Start of QUOTED TEXT

Hard work and bad memories of Corvallis drive Trojans linemen, who dominate Ducks.

October 05, 2008|David Wharton | Times Staff Writer

No one outright questioned the manhood of the big guys who play along the USC offensive and defensive lines.

No one had to.

All week long, the guards and tackles and ends chewed over memories of walking off the field after being pushed around in an upset loss at Oregon State.

"It's a sickness you get in your gut," offensive guard Jeff Byers said. "It's the worst thing."

Saturday night was a different feeling altogether. At the heart of No. 9 USC's 44-10 victory over No. 23 Oregon was a concrete toughness at the line of scrimmage.

Consider the numbers.

The USC defense held Oregon, the top rushing team in the Pacific-10 Conference, to a meek 60 yards on the ground.

Or about 250 yards below the Ducks' average coming into the game.

The Trojans' offensive line paved the way for 155 rushing yards and, notwithstanding a particularly scary sack to quarterback Mark Sanchez, allowed passers enough time to throw for 443 yards and four touchdowns.

A big difference from that night in Corvallis.

"I thought all along that they were a talented football team," Oregon Coach Mike Bellotti said. "I think SC answered their wake-up call."

The turnaround began last week, during practices beset by unseasonably warm weather.

"It was hot," defensive end Kyle Moore said. "And we worked hard."

Coach Pete Carroll came away from the Oregon State loss believing that his linemen -- and the rest of the team -- had not handled the victory over Ohio State very well.

"We just weren't right," Carroll said of the Oregon State loss. "I'll be forever frustrated by it."

End of QUOTED TEXT
Start of DATA EXCERPT

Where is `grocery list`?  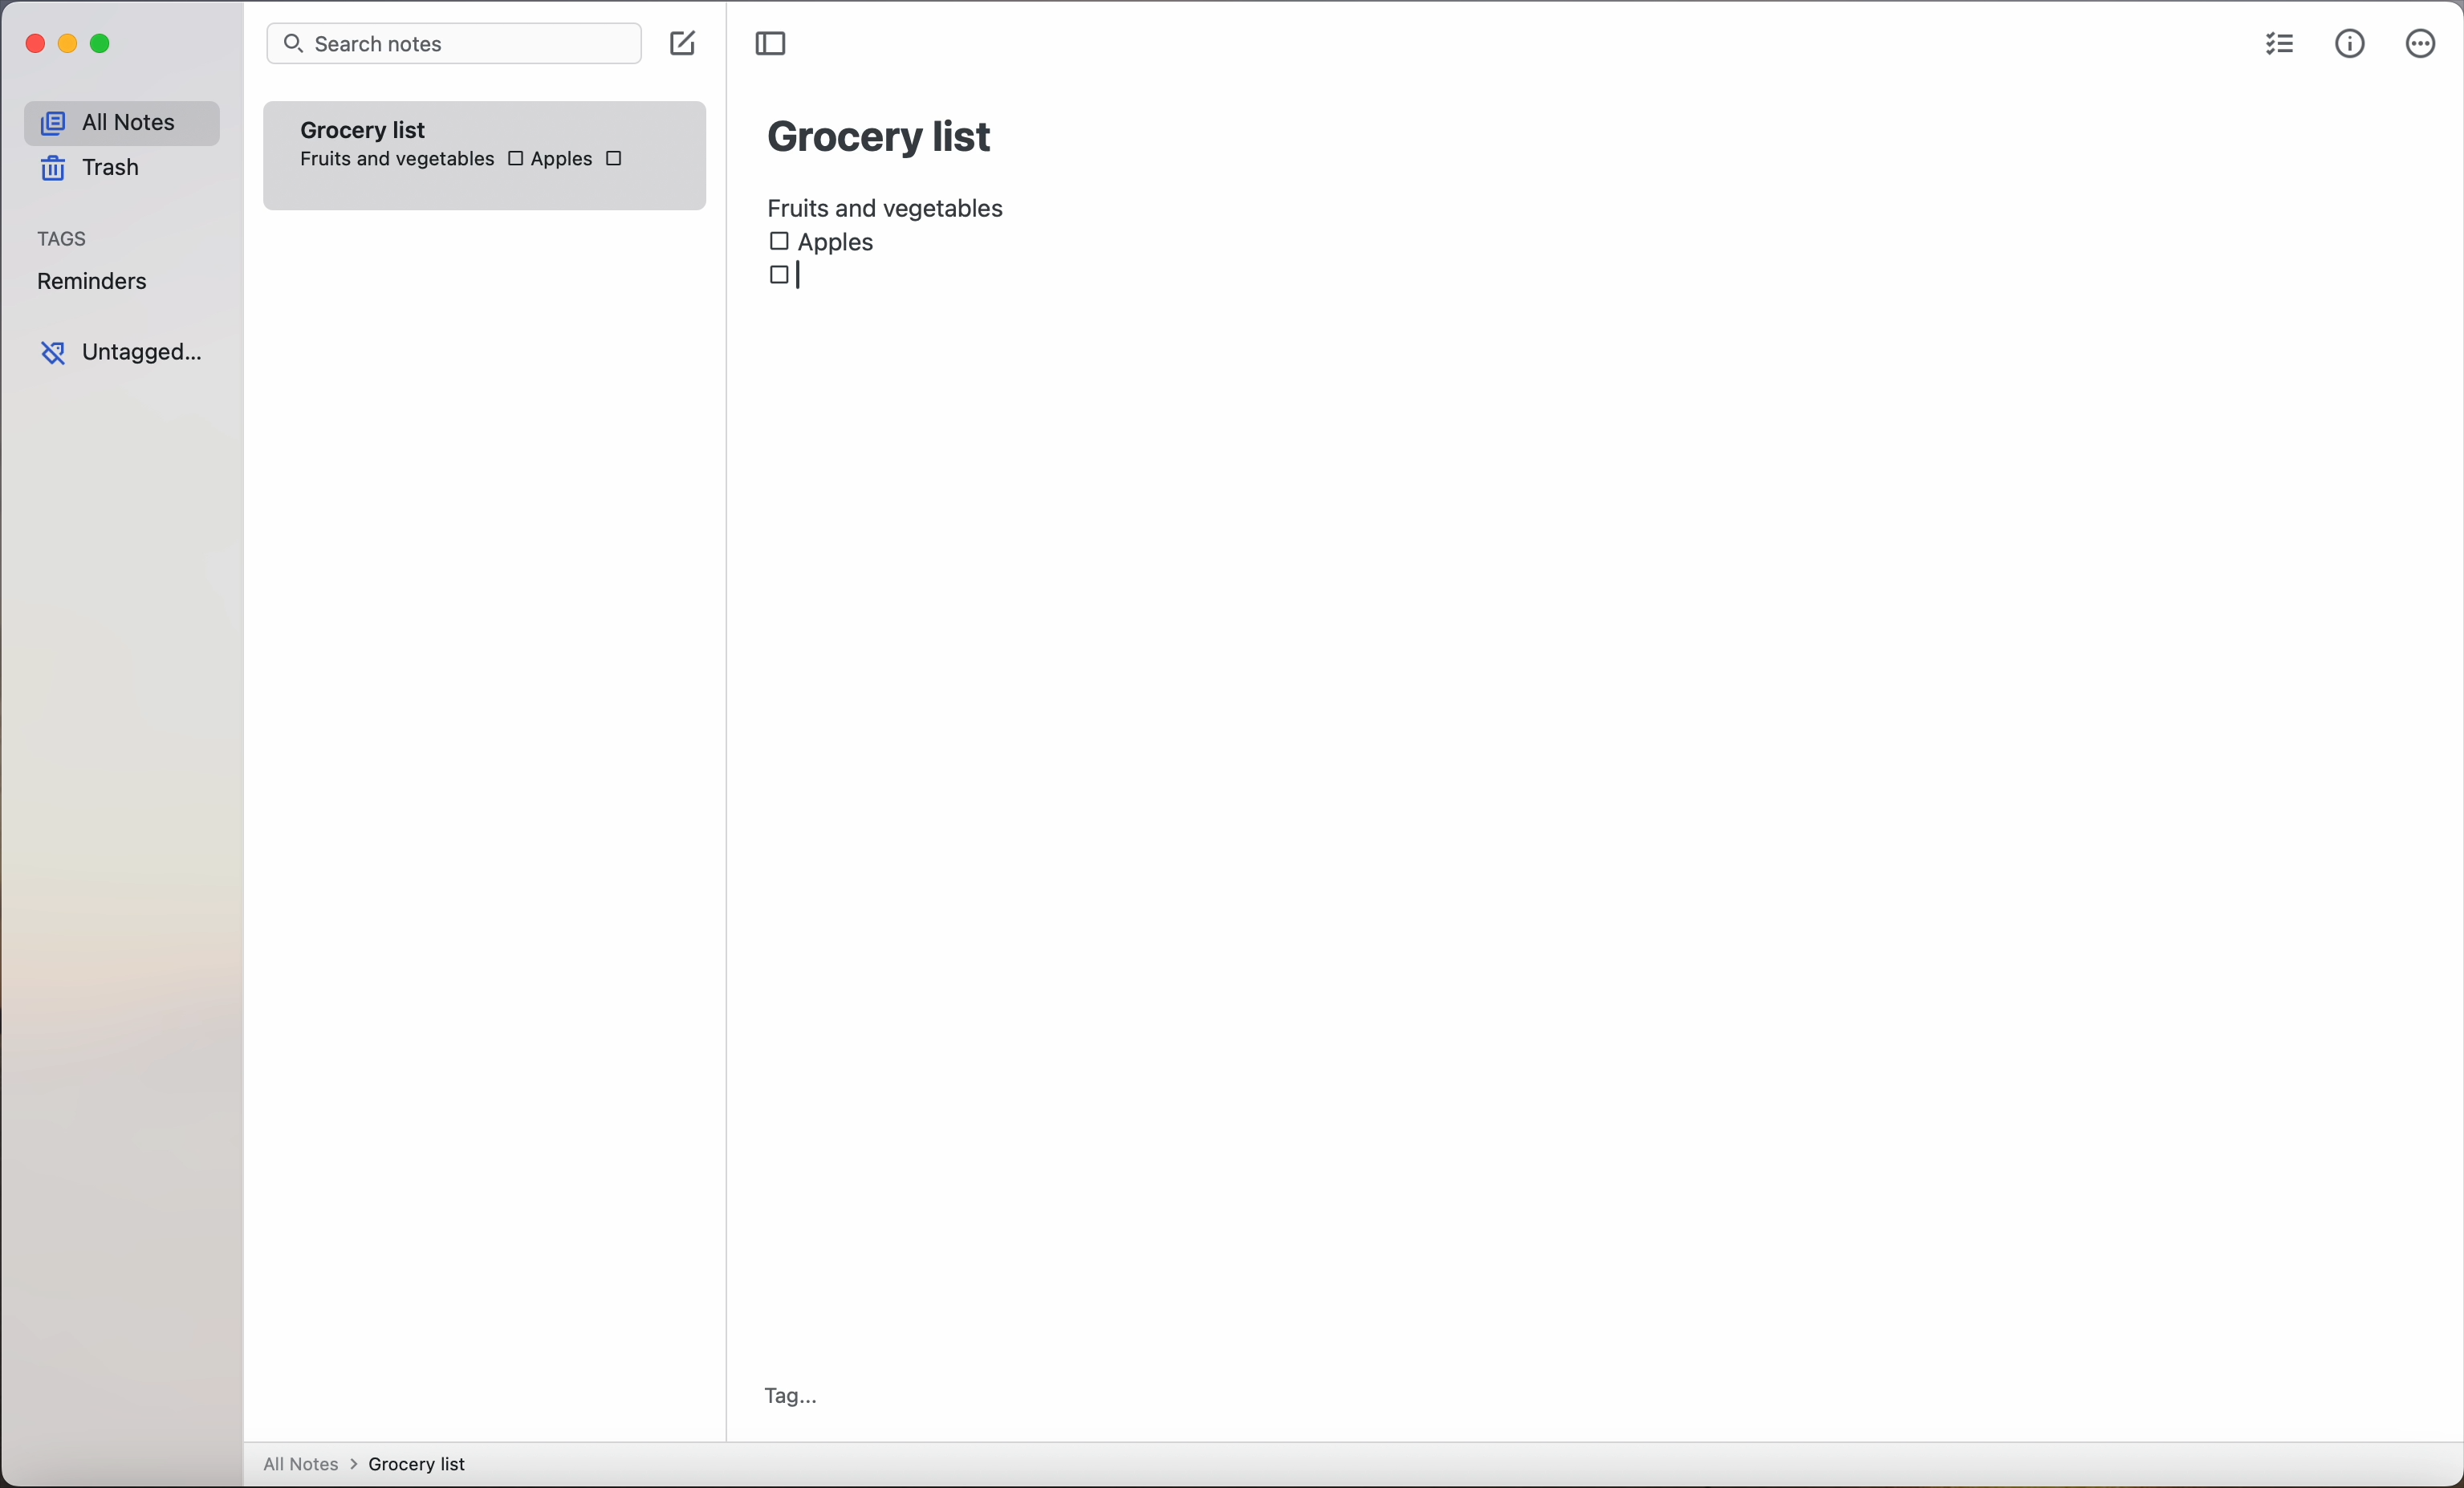
grocery list is located at coordinates (882, 133).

End of DATA EXCERPT

From the article above on USC's victory over Oregon, extract everything from "October 05, 2008|David" down to "Consider the numbers." verbatim.

October 05, 2008|David Wharton | Times Staff Writer

No one outright questioned the manhood of the big guys who play along the USC offensive and defensive lines.

No one had to.

All week long, the guards and tackles and ends chewed over memories of walking off the field after being pushed around in an upset loss at Oregon State.

"It's a sickness you get in your gut," offensive guard Jeff Byers said. "It's the worst thing."

Saturday night was a different feeling altogether. At the heart of No. 9 USC's 44-10 victory over No. 23 Oregon was a concrete toughness at the line of scrimmage.

Consider the numbers.